*** Block opens ***

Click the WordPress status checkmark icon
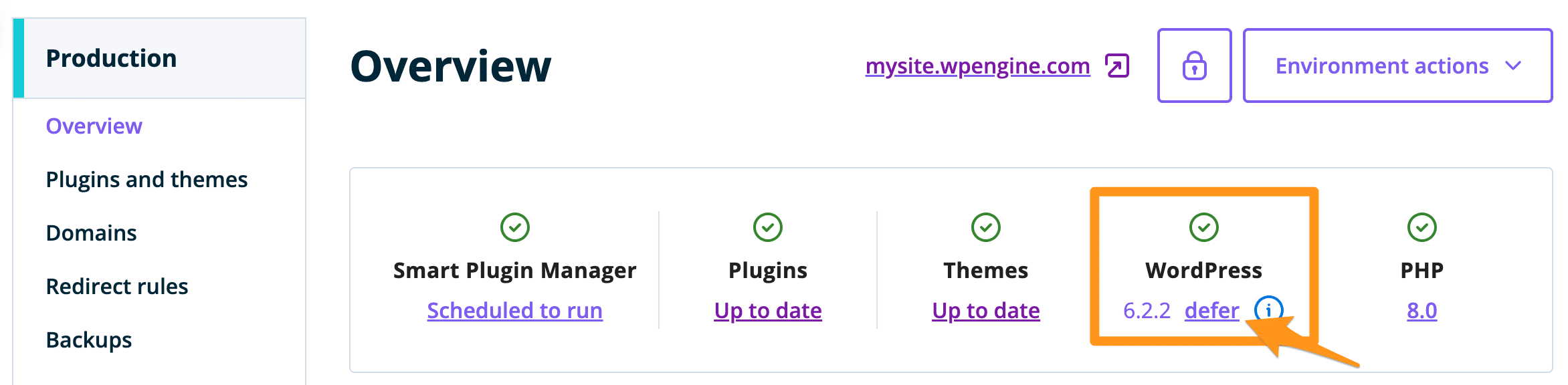Image resolution: width=1568 pixels, height=385 pixels. pyautogui.click(x=1204, y=227)
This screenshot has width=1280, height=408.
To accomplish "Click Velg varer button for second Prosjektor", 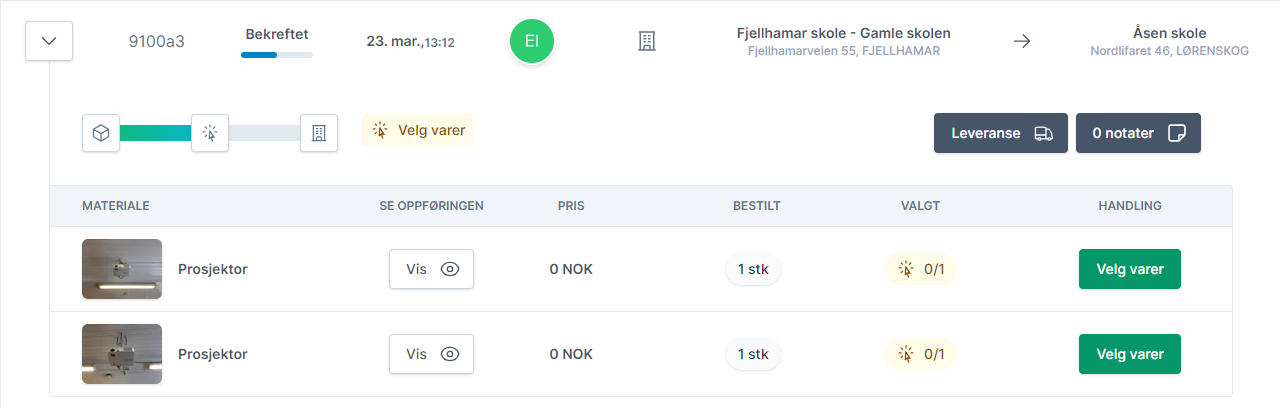I will coord(1130,354).
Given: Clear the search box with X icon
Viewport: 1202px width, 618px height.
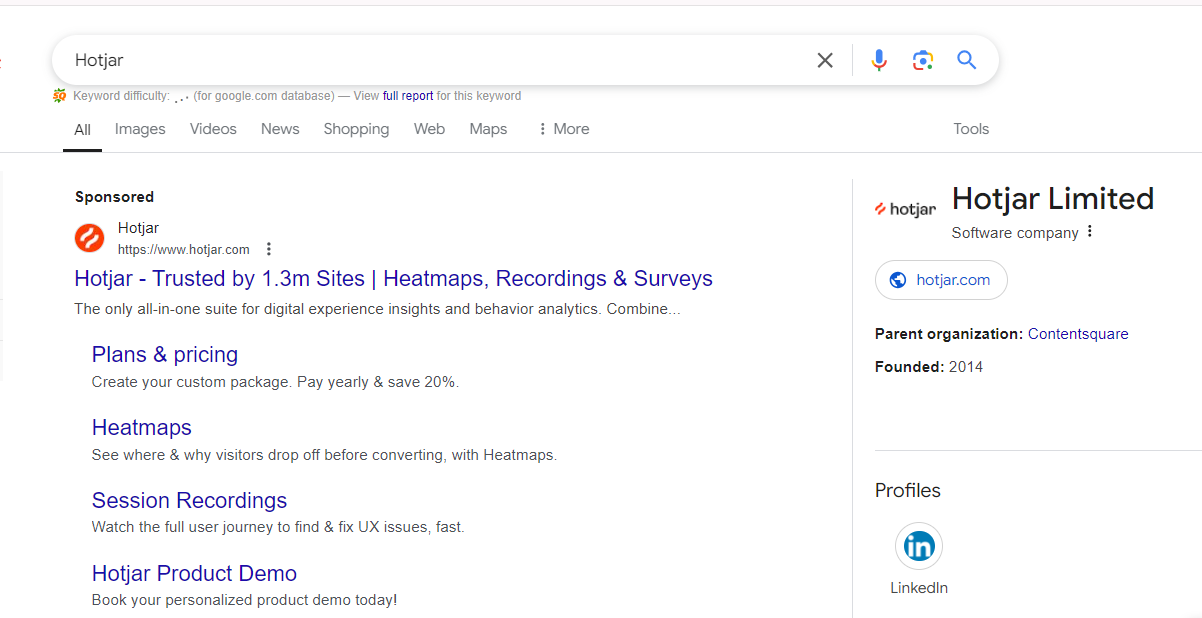Looking at the screenshot, I should tap(825, 61).
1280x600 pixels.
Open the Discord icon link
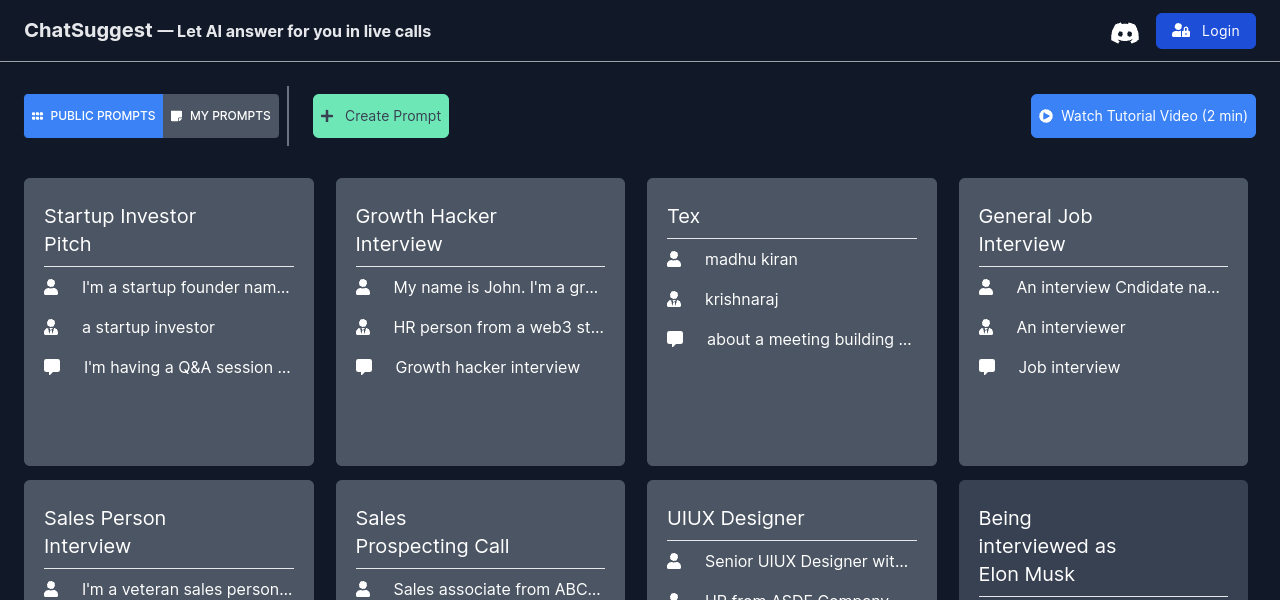point(1124,32)
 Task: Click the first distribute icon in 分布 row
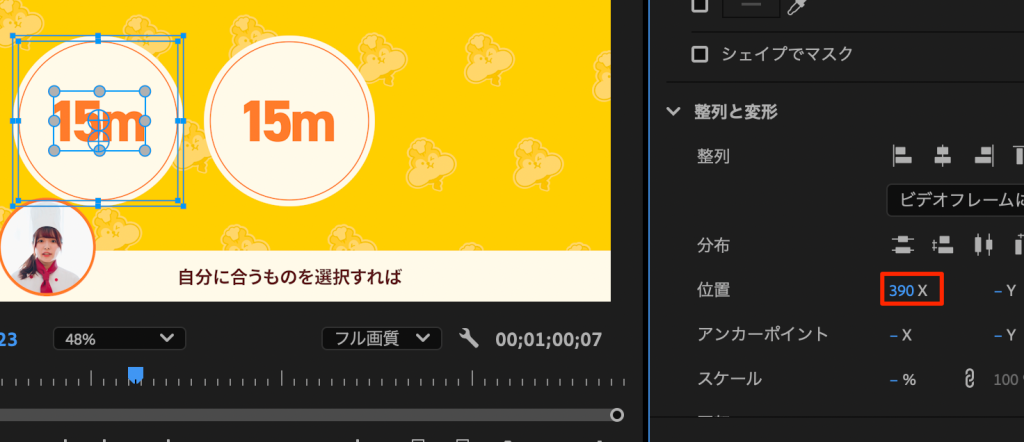(903, 244)
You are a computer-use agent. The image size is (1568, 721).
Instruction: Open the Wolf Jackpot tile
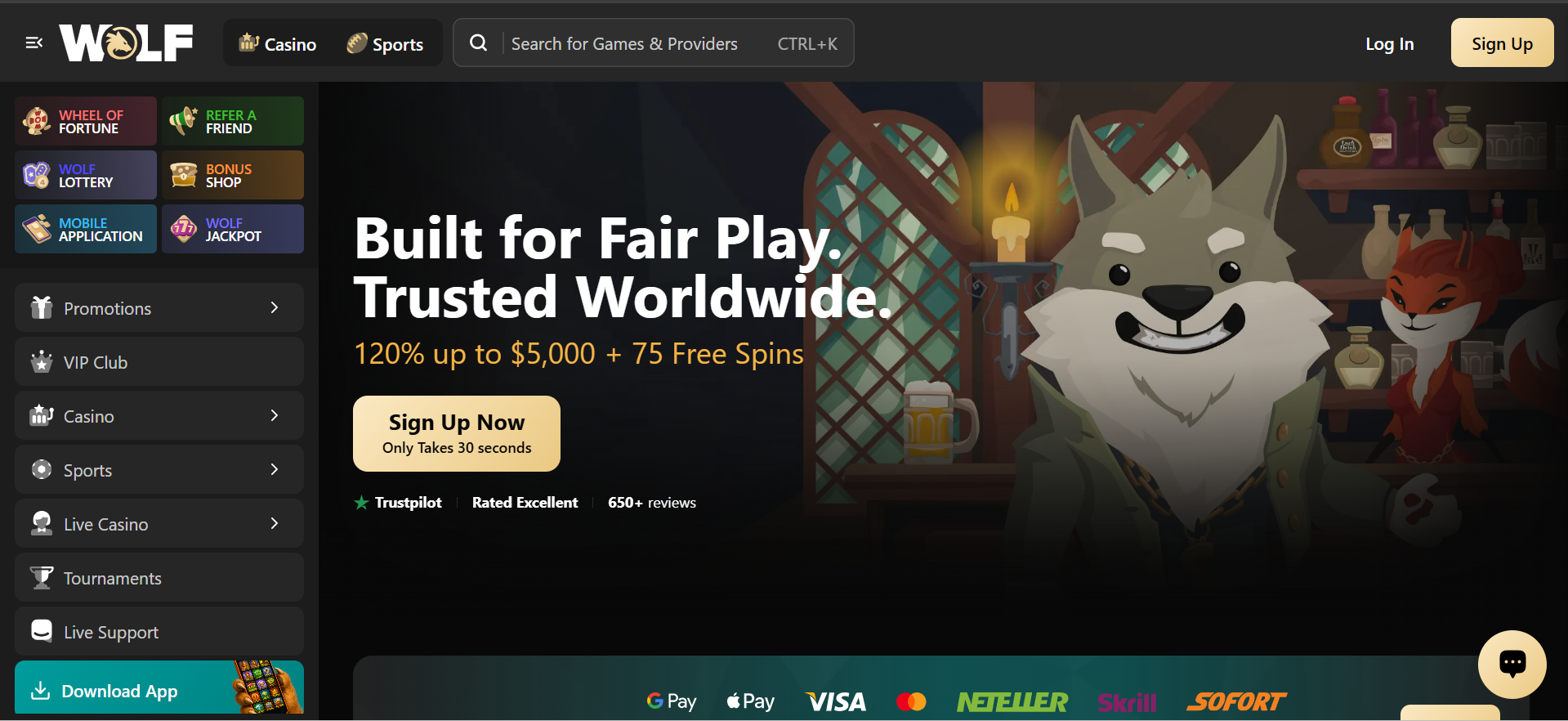233,229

*** Block closes ***

- Task instructions: Output, exactly and without pictures, the lines above that run from the one containing "1280x600 pixels." through the last line of the entries, inclusive.

- Answer space:
1280x600 pixels.
Open the Discord icon link
point(1124,32)
 Task: Click the first distribute icon in 分布 row
(903, 244)
You are a computer-use agent. The image size is (1568, 721).
Instruction: Open the Wolf Jackpot tile
233,229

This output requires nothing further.